School of Automation, Hangzhou Dianzi University, Hangzhou 310018, China; Key Laboratory of Brain Machine Collaborative Intelligence of Zhejiang Province, Hangzhou 310018, China.
School of Automation, Hangzhou Dianzi University, Hangzhou 310018, China; Key Laboratory of Brain Machine Collaborative Intelligence of Zhejiang Province, Hangzhou 310018, China.
J Neurosci Methods. 2021 Oct 1;362:109320. doi: 10.1016/j.jneumeth.2021.109320. Epub 2021 Aug 11.
Emotions play a crucial role in human communication and affect all aspects of human life. However, to date, there have been few studies conducted on how movements under different emotions influence human brain activity and cortico-muscular coupling (CMC).
In this study, for the first time, electroencephalogram (EEG) and electromyogram physiological electrical signals were used to explore this relationship. We performed frequency domain and nonlinear dynamics analyses on EEG signals and used transfer entropy to explore the CMC associated with the emotion-movement relationship. To study the transmission of information between different brain regions, we also constructed a functional brain network and calculated various network metrics using graph theory.
We found that, compared with a neutral emotional state, movements made during happy and sad emotions had increased CMC strength and EEG power and complexity. The functional brain network metrics of these three emotional states were also different.

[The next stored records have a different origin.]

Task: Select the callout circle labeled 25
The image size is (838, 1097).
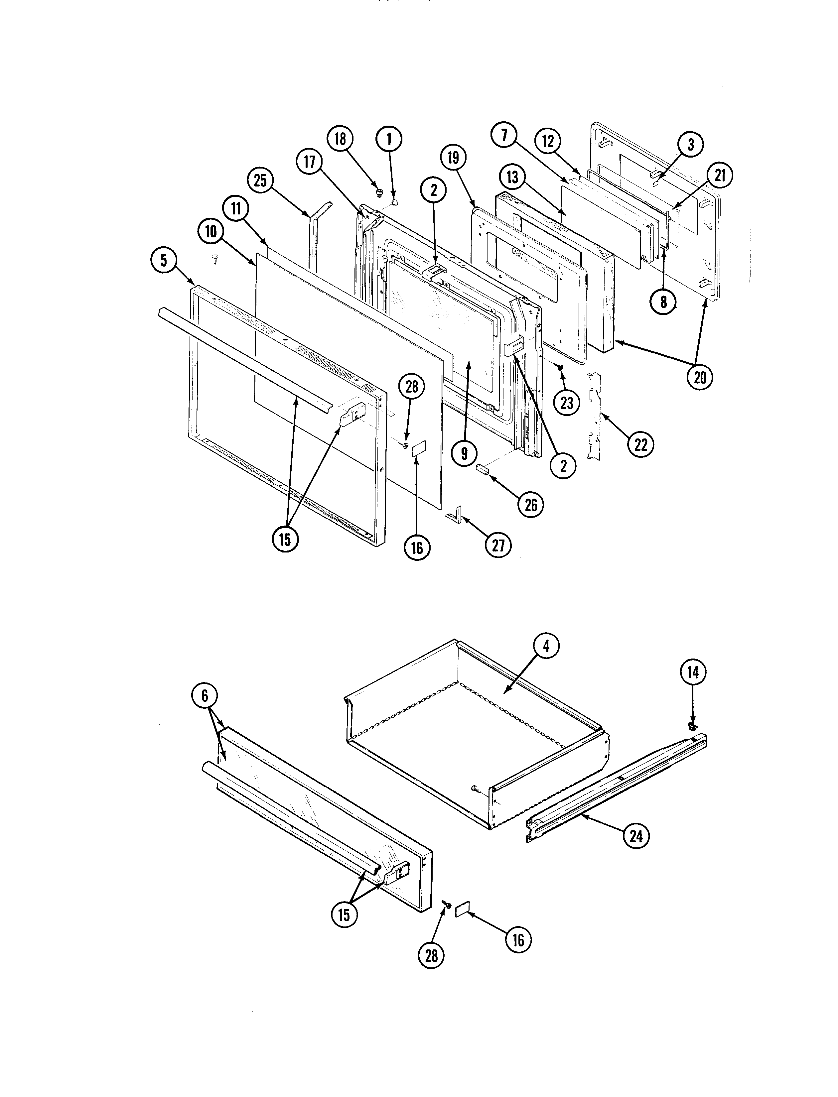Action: tap(260, 181)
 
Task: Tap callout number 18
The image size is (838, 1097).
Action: tap(340, 139)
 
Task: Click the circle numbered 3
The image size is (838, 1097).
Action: tap(690, 145)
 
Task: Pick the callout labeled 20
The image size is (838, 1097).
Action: tap(700, 378)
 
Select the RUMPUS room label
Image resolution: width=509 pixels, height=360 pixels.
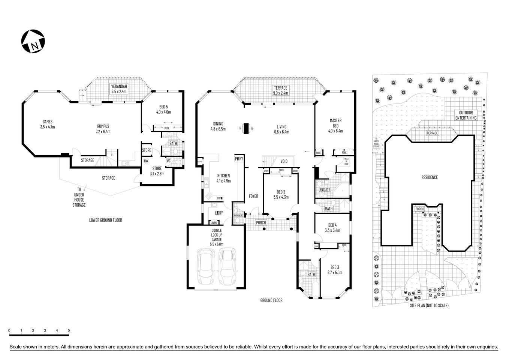point(103,129)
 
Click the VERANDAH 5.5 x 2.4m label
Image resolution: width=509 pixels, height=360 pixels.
point(119,88)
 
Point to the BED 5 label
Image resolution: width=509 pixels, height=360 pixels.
point(163,109)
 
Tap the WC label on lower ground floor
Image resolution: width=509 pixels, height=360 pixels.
point(169,161)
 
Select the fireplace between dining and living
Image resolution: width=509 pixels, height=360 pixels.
point(246,129)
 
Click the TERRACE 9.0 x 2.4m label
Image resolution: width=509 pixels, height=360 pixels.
point(280,90)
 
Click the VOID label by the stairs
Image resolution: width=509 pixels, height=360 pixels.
point(284,161)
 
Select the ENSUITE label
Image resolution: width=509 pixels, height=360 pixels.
point(325,189)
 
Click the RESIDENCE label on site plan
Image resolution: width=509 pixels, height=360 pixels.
point(430,177)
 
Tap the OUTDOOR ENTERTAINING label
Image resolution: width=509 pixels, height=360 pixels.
point(466,115)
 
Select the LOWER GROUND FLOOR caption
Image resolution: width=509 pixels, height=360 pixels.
point(105,220)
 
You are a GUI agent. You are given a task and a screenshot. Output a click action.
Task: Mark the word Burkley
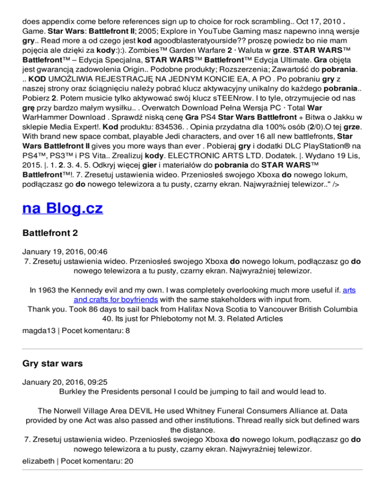[76, 391]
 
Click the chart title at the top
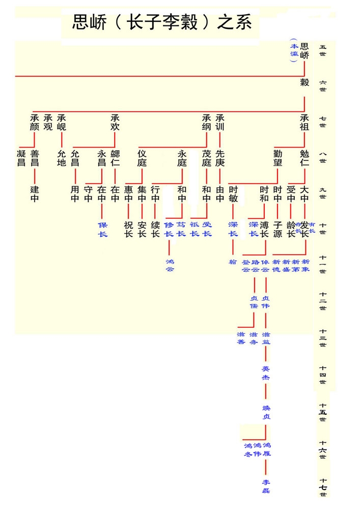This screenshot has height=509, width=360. [162, 23]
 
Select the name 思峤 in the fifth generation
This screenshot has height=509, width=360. [304, 50]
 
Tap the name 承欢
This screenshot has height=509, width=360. [115, 122]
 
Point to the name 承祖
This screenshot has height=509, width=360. [304, 122]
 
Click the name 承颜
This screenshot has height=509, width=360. [35, 122]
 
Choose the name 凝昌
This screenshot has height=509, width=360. [21, 158]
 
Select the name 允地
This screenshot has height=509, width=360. [62, 158]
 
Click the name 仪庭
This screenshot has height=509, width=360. [142, 158]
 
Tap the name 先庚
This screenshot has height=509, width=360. [220, 158]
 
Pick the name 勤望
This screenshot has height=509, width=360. [278, 158]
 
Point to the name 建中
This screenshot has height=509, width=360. [35, 194]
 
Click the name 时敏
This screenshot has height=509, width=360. [233, 194]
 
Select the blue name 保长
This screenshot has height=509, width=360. [102, 229]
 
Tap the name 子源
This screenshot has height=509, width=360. [278, 229]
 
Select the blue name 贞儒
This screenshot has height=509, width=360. [254, 302]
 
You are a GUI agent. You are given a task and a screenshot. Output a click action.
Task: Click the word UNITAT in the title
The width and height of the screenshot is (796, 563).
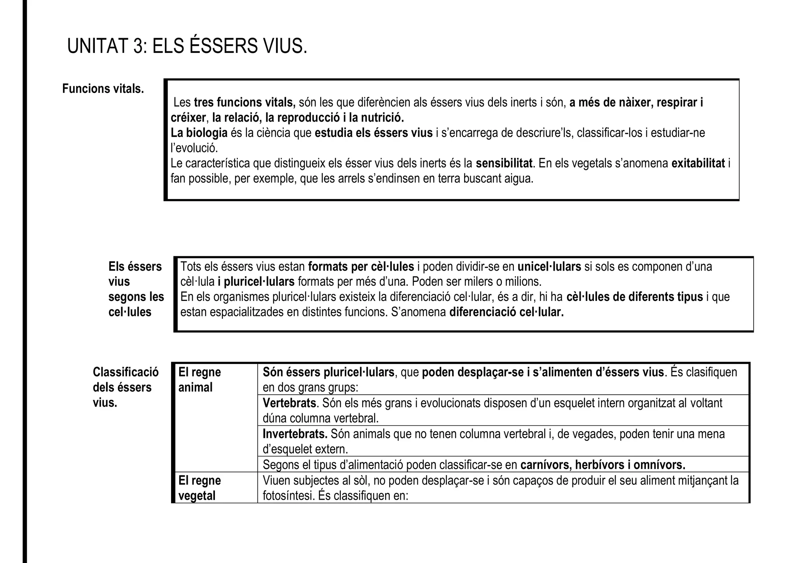98,47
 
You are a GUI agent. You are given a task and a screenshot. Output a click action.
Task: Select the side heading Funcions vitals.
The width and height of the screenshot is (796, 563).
103,89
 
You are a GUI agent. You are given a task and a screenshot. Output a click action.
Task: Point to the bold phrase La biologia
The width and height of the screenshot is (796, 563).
199,133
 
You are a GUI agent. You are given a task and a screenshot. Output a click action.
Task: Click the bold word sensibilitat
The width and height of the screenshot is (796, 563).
504,163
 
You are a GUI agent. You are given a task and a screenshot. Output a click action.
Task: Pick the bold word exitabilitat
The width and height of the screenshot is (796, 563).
698,163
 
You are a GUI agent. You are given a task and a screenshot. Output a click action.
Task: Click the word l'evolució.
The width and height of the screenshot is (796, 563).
194,148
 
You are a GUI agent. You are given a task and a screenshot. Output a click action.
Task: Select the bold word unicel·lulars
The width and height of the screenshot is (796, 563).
549,267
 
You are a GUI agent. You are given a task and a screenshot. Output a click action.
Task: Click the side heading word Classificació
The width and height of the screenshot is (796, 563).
126,372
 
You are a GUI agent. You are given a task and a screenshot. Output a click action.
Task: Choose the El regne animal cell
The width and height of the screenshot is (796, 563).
199,380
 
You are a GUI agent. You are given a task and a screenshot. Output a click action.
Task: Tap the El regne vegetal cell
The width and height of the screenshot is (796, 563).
199,488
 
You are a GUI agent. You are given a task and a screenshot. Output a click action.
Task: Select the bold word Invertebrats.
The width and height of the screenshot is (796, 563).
295,434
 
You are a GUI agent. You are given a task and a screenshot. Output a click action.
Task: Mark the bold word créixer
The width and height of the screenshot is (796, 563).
188,117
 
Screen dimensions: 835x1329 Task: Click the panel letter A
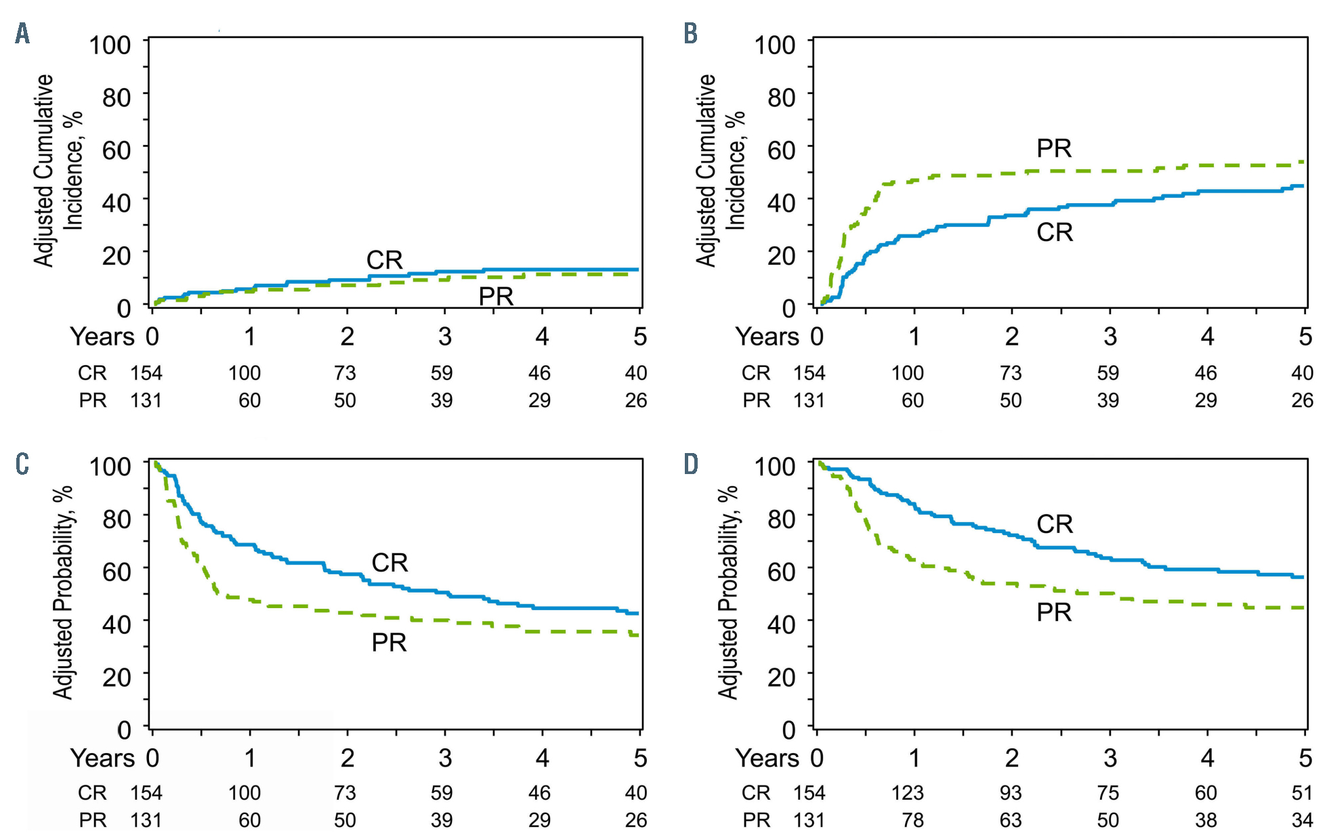coord(22,33)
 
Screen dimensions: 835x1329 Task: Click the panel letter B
coord(690,33)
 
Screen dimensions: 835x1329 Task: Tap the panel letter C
coord(22,465)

Much of the emotion-movement relationship research has been based on subjective expression and external performance. Our research method, however, focused on the processing of physiological electrical signals, which contain a wealth of information and can objectively reveal the inner mechanisms of the emotion-movement relationship.
Different emotional states can have a significant influence on human movement. This study presents a detailed introduction to brain activity and CMC.
情绪在人类交流中起着至关重要的作用,影响着人类生活的方方面面。然而,迄今为止,关于不同情绪下的运动如何影响人类大脑活动和皮质肌电耦合(CMC)的研究甚少。
本研究首次使用脑电图(EEG)和肌电图生理电信号来探索这种关系。我们对 EEG 信号进行了频域和非线性动力学分析,并使用传递熵来探索与情绪-运动关系相关的 CMC。为了研究不同脑区之间的信息传递,我们还构建了功能脑网络,并使用图论计算了各种网络指标。
与中性情绪状态相比,在愉快和悲伤情绪下进行运动时,CMC 强度和 EEG 功率及复杂度增加。这三种情绪状态的功能脑网络指标也不同。
大部分情绪-运动关系的研究都是基于主观表达和外部表现。然而,我们的研究方法侧重于生理电信号的处理,这些信号包含丰富的信息,可以客观地揭示情绪-运动关系的内在机制。
不同的情绪状态会对人体运动产生显著影响。本研究详细介绍了大脑活动和 CMC。